Some families face eviction as homeowners associations sell their homes right out from under them, despite moves by Colorado to limit it, Bloomberg reports.
One of the affected families was the Mendozas of Denver. They had a home in the Green Valley Ranch neighborhood, where they’d lived for seven years. Not only had they never missed a payment on the house, but Bloomberg reports that the home was nearly paid off.
Imagine their surprise when they received a voicemail saying, “I want you to know your house has been foreclosed.” Their $580,000 home had been auctioned off for a mere $85,000, all without their knowledge.
“We realized it was actually true: Someone else owned the house,” Naomi Mendoza, the adult daughter of homeowners Jose and Lupita, told Bloomberg.
It works like this: If any home violates an HOA’s rules, in even the most petty way, the HOA can issue a fine. Miss paying a fine — or owe the HOA money for any other reason, such as failing to pay dues — and the HOA can place a lien on the home. Once there is a lien, the HOA can foreclose, and the home can be sold at auction for much, much less than its actual value. The HOA isn’t even required to notify the homeowners of the proceedings.

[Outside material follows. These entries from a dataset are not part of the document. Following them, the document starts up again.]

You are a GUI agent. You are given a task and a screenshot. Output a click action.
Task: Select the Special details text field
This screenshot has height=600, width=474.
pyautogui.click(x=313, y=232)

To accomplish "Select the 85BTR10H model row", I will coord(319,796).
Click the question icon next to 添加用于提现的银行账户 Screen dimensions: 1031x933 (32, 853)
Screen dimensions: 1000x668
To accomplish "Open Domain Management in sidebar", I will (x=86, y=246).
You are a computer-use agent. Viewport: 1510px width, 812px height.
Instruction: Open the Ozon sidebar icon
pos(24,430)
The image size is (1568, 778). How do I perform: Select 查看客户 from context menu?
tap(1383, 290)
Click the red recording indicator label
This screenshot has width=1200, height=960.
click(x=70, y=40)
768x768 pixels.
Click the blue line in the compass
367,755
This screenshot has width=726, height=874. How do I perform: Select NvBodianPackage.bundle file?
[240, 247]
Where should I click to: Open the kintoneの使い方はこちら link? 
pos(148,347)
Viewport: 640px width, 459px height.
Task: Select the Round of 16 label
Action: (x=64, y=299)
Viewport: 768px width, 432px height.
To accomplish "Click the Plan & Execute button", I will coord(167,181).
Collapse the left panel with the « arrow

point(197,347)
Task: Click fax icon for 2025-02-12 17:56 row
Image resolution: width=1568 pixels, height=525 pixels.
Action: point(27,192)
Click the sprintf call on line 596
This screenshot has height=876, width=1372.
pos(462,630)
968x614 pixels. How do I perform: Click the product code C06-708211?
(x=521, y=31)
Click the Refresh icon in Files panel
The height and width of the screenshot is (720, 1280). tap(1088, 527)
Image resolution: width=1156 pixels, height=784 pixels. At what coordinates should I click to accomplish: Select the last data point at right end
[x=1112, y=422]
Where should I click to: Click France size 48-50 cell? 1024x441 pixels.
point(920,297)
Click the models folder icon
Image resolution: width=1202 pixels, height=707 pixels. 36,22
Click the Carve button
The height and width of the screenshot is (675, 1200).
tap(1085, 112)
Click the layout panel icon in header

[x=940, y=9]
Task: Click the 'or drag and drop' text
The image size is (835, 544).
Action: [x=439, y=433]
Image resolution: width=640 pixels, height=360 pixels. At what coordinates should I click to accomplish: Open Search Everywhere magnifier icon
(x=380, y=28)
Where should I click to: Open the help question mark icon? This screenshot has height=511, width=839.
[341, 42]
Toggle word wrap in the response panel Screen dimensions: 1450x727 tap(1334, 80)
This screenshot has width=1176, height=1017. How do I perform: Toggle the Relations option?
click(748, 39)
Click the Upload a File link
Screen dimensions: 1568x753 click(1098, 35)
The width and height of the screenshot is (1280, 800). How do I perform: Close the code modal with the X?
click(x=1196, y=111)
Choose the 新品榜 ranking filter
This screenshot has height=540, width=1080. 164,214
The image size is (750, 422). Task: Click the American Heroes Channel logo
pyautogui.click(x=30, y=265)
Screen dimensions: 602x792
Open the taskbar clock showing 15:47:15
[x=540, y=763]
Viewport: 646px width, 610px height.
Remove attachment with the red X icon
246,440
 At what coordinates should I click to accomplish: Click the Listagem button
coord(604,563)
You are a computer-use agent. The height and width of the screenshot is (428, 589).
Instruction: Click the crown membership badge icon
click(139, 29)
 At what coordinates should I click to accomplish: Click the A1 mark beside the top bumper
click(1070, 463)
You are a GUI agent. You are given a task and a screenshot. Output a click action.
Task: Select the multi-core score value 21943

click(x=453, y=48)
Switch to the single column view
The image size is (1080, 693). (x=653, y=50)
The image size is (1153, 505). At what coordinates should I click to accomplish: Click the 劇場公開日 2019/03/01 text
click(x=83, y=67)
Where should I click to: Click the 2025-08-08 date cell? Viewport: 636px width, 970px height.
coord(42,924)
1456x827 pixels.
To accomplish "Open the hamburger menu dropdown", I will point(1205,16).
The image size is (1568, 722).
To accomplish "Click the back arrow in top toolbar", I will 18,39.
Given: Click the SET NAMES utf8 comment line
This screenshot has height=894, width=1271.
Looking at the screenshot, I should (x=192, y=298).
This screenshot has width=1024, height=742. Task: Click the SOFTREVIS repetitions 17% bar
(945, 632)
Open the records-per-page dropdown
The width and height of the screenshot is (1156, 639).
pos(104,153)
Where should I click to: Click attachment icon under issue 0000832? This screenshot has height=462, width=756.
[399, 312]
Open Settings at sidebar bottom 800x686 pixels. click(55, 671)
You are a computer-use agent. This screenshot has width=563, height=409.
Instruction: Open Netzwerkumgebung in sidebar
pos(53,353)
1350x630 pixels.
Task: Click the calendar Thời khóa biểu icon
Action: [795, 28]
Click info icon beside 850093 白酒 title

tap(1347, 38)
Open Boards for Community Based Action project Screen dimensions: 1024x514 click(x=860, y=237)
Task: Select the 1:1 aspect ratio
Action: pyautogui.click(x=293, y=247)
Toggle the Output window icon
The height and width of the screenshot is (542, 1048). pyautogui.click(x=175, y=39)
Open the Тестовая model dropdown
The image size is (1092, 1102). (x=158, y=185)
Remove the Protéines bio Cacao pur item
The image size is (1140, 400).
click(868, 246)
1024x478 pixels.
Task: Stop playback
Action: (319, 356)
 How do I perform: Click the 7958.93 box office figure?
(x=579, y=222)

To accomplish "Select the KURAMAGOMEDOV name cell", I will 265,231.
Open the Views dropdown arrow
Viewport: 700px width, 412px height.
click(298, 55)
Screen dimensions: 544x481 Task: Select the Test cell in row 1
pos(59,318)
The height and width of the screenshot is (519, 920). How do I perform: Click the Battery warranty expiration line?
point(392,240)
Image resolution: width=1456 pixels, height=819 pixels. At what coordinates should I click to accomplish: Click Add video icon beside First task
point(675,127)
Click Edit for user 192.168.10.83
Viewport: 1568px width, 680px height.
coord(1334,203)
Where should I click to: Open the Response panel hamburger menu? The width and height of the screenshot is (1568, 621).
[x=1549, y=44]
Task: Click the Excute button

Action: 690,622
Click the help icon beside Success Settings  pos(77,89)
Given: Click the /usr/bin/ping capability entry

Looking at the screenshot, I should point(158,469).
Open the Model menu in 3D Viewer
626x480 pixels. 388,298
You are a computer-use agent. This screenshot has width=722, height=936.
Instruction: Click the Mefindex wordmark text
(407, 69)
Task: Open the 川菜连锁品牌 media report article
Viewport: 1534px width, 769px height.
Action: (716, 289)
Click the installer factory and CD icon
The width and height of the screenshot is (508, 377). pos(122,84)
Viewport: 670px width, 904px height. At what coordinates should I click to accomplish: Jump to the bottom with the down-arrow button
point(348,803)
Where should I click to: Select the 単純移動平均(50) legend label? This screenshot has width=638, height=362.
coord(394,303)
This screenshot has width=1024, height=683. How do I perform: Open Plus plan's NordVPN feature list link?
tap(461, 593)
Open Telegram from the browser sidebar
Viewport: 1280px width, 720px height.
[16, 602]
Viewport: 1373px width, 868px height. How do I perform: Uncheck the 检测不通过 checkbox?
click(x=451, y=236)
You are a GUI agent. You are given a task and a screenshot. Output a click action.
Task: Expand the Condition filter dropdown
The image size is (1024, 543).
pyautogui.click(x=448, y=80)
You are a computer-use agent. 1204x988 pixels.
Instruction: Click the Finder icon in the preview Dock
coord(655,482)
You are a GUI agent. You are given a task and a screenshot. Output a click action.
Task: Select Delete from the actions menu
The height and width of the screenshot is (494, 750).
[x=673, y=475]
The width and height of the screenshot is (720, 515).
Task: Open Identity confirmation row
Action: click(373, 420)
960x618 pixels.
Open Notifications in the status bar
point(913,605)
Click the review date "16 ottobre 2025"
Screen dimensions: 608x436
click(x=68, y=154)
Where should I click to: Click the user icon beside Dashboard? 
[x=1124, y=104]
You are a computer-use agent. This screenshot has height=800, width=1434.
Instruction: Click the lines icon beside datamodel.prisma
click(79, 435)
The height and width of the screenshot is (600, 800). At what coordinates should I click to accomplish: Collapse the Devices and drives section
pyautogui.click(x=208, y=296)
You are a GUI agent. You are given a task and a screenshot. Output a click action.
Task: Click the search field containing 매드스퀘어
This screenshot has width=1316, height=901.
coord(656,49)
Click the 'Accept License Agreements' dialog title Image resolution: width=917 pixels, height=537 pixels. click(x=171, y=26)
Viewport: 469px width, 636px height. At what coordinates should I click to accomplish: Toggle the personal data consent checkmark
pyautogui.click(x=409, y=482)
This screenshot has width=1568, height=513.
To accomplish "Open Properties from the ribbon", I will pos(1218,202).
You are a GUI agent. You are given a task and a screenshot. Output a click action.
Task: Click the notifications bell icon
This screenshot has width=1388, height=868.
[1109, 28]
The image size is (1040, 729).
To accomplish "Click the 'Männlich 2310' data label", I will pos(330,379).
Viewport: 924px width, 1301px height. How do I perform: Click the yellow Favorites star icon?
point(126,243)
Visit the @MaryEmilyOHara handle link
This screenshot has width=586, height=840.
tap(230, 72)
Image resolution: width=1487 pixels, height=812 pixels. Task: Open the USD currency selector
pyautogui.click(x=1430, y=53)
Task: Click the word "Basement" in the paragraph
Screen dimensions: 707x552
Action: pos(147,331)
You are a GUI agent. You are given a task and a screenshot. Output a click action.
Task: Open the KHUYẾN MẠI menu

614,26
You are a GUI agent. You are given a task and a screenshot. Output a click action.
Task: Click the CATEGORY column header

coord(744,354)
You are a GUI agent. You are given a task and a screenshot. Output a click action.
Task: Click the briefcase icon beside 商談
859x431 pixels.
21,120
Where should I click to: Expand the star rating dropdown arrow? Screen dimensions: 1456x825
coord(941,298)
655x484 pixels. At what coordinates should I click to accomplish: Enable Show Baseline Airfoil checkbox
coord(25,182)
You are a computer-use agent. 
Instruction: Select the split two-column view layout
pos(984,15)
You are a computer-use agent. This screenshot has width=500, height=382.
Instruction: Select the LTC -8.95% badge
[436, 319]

At least, that’s how it used to work, Bloomberg says. In Aug. 2022, Colorado passed HB 22-1137, which prevents foreclosures by HOAs in cases when the debt came from HOA fines. So the Mendozas, who were cited by the Master Homeowners Association for Green Valley Ranch for oil-stained pavement and a dead tree, would have been safe.
However, the Mendozas fell into a “gray area”: The foreclosure was filed before HB 22-1137 passed but executed after it took effect, Bloomberg explains. That makes them one of at least 14 families in the Green Valley Ranch community that appear to have had their cases pushed through by the litigious HOA just ahead of the new legislation.
What’s worse, almost a quarter of the United States population lives in HOAs, Bloomberg reports — yet there’s no national regulation of HOA fines, and most states don’t even have a specific office to address HOA issues. However, some conflicts can be sorted out by individual residents who change rules within their HOAs.